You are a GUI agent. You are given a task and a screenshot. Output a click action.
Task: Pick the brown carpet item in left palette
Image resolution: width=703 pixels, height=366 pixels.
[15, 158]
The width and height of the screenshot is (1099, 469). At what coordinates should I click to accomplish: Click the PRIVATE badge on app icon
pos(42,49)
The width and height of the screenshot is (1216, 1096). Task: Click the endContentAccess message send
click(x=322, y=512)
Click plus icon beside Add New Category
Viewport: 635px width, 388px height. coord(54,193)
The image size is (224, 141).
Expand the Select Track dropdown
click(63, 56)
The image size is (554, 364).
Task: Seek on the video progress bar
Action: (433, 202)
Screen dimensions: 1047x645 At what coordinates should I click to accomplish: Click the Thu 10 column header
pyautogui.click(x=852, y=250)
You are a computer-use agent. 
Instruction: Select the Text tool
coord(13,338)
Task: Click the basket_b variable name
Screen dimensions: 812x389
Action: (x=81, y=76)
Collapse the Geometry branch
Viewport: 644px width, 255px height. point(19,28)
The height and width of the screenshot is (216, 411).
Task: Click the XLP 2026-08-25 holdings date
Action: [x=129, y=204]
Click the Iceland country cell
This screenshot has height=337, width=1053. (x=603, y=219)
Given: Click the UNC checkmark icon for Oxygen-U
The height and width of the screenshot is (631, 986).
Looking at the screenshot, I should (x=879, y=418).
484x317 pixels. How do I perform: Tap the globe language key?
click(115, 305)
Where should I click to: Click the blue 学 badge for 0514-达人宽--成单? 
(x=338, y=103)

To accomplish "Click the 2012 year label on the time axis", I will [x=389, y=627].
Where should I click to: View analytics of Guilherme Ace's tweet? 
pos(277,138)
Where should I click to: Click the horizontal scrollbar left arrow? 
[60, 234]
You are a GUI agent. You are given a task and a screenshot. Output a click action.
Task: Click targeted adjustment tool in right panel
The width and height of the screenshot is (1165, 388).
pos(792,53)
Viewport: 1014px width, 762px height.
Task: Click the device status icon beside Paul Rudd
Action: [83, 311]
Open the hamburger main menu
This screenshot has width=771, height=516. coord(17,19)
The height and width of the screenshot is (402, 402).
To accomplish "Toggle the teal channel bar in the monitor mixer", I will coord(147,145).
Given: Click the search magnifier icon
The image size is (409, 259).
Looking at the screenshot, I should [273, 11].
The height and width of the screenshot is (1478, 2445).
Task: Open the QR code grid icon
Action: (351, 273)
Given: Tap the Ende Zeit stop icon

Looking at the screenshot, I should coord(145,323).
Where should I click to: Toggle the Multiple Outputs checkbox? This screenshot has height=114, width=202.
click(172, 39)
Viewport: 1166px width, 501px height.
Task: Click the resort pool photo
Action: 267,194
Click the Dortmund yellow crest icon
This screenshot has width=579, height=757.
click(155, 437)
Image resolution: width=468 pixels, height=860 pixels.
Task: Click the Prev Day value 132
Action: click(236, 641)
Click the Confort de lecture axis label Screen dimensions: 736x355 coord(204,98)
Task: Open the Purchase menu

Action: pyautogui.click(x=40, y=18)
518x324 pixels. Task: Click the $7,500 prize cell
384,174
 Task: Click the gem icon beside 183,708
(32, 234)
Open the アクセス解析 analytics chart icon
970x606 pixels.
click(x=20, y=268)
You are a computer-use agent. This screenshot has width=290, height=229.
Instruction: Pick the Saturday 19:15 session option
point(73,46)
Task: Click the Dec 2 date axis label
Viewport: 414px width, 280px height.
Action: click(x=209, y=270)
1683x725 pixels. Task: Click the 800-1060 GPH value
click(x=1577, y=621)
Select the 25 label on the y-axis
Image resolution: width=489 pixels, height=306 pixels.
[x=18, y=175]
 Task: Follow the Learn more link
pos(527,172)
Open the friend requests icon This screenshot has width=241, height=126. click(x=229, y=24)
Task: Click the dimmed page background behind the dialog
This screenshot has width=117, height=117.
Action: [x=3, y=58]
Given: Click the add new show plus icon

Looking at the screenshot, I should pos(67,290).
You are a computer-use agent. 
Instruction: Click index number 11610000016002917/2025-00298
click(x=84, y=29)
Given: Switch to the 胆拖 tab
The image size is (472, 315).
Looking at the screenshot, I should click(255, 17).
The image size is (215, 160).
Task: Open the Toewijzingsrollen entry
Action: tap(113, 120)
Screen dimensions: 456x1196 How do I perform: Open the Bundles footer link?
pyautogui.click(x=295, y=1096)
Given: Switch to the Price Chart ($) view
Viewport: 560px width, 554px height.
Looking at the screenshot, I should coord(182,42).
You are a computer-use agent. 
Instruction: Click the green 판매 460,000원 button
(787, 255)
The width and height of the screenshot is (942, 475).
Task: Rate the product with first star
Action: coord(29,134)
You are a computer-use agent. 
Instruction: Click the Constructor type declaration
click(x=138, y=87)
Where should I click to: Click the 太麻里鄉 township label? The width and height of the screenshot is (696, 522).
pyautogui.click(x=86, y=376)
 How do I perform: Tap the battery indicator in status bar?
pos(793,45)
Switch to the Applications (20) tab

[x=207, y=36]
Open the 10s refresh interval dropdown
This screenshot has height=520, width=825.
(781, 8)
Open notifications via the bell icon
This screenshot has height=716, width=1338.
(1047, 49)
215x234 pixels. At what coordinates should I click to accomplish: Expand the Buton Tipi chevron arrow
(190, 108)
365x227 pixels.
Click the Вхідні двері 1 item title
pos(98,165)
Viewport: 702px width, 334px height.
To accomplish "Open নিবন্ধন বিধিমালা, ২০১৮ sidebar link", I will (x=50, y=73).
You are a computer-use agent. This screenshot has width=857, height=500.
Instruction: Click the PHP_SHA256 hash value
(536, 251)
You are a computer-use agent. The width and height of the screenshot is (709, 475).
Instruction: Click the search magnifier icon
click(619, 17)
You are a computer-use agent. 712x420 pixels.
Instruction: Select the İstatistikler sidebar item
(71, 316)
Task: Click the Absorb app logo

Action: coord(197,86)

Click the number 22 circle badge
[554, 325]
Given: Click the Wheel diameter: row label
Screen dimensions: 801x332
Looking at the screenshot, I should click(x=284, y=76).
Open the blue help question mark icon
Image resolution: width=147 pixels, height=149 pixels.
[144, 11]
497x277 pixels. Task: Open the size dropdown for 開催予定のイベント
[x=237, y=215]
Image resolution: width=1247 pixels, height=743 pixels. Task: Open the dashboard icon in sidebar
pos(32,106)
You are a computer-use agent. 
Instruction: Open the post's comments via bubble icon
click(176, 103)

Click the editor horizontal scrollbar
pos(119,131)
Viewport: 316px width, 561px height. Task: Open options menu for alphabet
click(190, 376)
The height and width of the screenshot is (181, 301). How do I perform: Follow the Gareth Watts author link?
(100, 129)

= ACTIVITY =
Start at the first line of the material and write everything out exactly.

= RESPONSE TO THIS TASK =
You are a GUI agent. You are given a task and a screenshot. Output a click action.
Task: Pick the brown carpet item in left palette
Image resolution: width=703 pixels, height=366 pixels.
[15, 158]
The width and height of the screenshot is (1099, 469). At what coordinates should I click to accomplish: Click the PRIVATE badge on app icon
pos(42,49)
The width and height of the screenshot is (1216, 1096). Task: Click the endContentAccess message send
click(x=322, y=512)
Click plus icon beside Add New Category
Viewport: 635px width, 388px height. coord(54,193)
The image size is (224, 141).
Expand the Select Track dropdown
click(63, 56)
The image size is (554, 364).
Task: Seek on the video progress bar
Action: (433, 202)
Screen dimensions: 1047x645 At what coordinates should I click to accomplish: Click the Thu 10 column header
pyautogui.click(x=852, y=250)
You are a computer-use agent. 
Instruction: Select the Text tool
coord(13,338)
Task: Click the basket_b variable name
Screen dimensions: 812x389
Action: (x=81, y=76)
Collapse the Geometry branch
Viewport: 644px width, 255px height. point(19,28)
The height and width of the screenshot is (216, 411).
Task: Click the XLP 2026-08-25 holdings date
Action: [x=129, y=204]
Click the Iceland country cell
This screenshot has height=337, width=1053. (x=603, y=219)
Given: Click the UNC checkmark icon for Oxygen-U
The height and width of the screenshot is (631, 986).
Looking at the screenshot, I should (x=879, y=418).
484x317 pixels. How do I perform: Tap the globe language key?
click(115, 305)
Where should I click to: Click the blue 学 badge for 0514-达人宽--成单? 
(x=338, y=103)

To accomplish "Click the 2012 year label on the time axis", I will [x=389, y=627].
Where should I click to: View analytics of Guilherme Ace's tweet? 
pos(277,138)
Where should I click to: Click the horizontal scrollbar left arrow? 
[60, 234]
You are a GUI agent. You are given a task and a screenshot. Output a click action.
Task: Click targeted adjustment tool in right panel
The width and height of the screenshot is (1165, 388).
pos(792,53)
Viewport: 1014px width, 762px height.
Task: Click the device status icon beside Paul Rudd
Action: [83, 311]
Open the hamburger main menu
This screenshot has width=771, height=516. coord(17,19)
The height and width of the screenshot is (402, 402).
To accomplish "Toggle the teal channel bar in the monitor mixer", I will coord(147,145).
Given: Click the search magnifier icon
The image size is (409, 259).
Looking at the screenshot, I should [273, 11].
The height and width of the screenshot is (1478, 2445).
Task: Open the QR code grid icon
Action: (351, 273)
Given: Tap the Ende Zeit stop icon

Looking at the screenshot, I should coord(145,323).
Where should I click to: Toggle the Multiple Outputs checkbox? This screenshot has height=114, width=202.
click(172, 39)
Viewport: 1166px width, 501px height.
Task: Click the resort pool photo
Action: 267,194
Click the Dortmund yellow crest icon
This screenshot has width=579, height=757.
click(155, 437)
Image resolution: width=468 pixels, height=860 pixels.
Task: Click the Prev Day value 132
Action: click(236, 641)
Click the Confort de lecture axis label Screen dimensions: 736x355 coord(204,98)
Task: Open the Purchase menu

Action: pyautogui.click(x=40, y=18)
518x324 pixels. Task: Click the $7,500 prize cell
384,174
 Task: Click the gem icon beside 183,708
(32, 234)
Open the アクセス解析 analytics chart icon
970x606 pixels.
click(x=20, y=268)
You are a computer-use agent. This screenshot has width=290, height=229.
Instruction: Pick the Saturday 19:15 session option
point(73,46)
Task: Click the Dec 2 date axis label
Viewport: 414px width, 280px height.
Action: click(x=209, y=270)
1683x725 pixels. Task: Click the 800-1060 GPH value
click(x=1577, y=621)
Select the 25 label on the y-axis
Image resolution: width=489 pixels, height=306 pixels.
[x=18, y=175]
 Task: Follow the Learn more link
pos(527,172)
Open the friend requests icon This screenshot has width=241, height=126. click(x=229, y=24)
Task: Click the dimmed page background behind the dialog
This screenshot has width=117, height=117.
Action: [x=3, y=58]
Given: Click the add new show plus icon

Looking at the screenshot, I should pos(67,290).
You are a computer-use agent. 
Instruction: Click index number 11610000016002917/2025-00298
click(x=84, y=29)
Given: Switch to the 胆拖 tab
The image size is (472, 315).
Looking at the screenshot, I should click(255, 17).
The image size is (215, 160).
Task: Open the Toewijzingsrollen entry
Action: tap(113, 120)
Screen dimensions: 456x1196 How do I perform: Open the Bundles footer link?
pyautogui.click(x=295, y=1096)
Given: Switch to the Price Chart ($) view
Viewport: 560px width, 554px height.
Looking at the screenshot, I should coord(182,42).
You are a computer-use agent. 
Instruction: Click the green 판매 460,000원 button
(787, 255)
The width and height of the screenshot is (942, 475).
Task: Rate the product with first star
Action: coord(29,134)
You are a computer-use agent. 
Instruction: Click the Constructor type declaration
click(x=138, y=87)
Where should I click to: Click the 太麻里鄉 township label? The width and height of the screenshot is (696, 522).
pyautogui.click(x=86, y=376)
 How do I perform: Tap the battery indicator in status bar?
pos(793,45)
Switch to the Applications (20) tab

[x=207, y=36]
Open the 10s refresh interval dropdown
This screenshot has height=520, width=825.
(781, 8)
Open notifications via the bell icon
This screenshot has height=716, width=1338.
(1047, 49)
215x234 pixels. At what coordinates should I click to accomplish: Expand the Buton Tipi chevron arrow
(190, 108)
365x227 pixels.
Click the Вхідні двері 1 item title
pos(98,165)
Viewport: 702px width, 334px height.
To accomplish "Open নিবন্ধন বিধিমালা, ২০১৮ sidebar link", I will (x=50, y=73).
You are a computer-use agent. This screenshot has width=857, height=500.
Instruction: Click the PHP_SHA256 hash value
(536, 251)
You are a computer-use agent. The width and height of the screenshot is (709, 475).
Instruction: Click the search magnifier icon
click(619, 17)
You are a computer-use agent. 712x420 pixels.
Instruction: Select the İstatistikler sidebar item
(71, 316)
Task: Click the Absorb app logo

Action: coord(197,86)

Click the number 22 circle badge
[554, 325]
Given: Click the Wheel diameter: row label
Screen dimensions: 801x332
Looking at the screenshot, I should click(x=284, y=76).
Open the blue help question mark icon
Image resolution: width=147 pixels, height=149 pixels.
[144, 11]
497x277 pixels. Task: Open the size dropdown for 開催予定のイベント
[x=237, y=215]
Image resolution: width=1247 pixels, height=743 pixels. Task: Open the dashboard icon in sidebar
pos(32,106)
You are a computer-use agent. 
Instruction: Open the post's comments via bubble icon
click(176, 103)

Click the editor horizontal scrollbar
pos(119,131)
Viewport: 316px width, 561px height. Task: Open options menu for alphabet
click(190, 376)
The height and width of the screenshot is (181, 301). How do I perform: Follow the Gareth Watts author link?
(100, 129)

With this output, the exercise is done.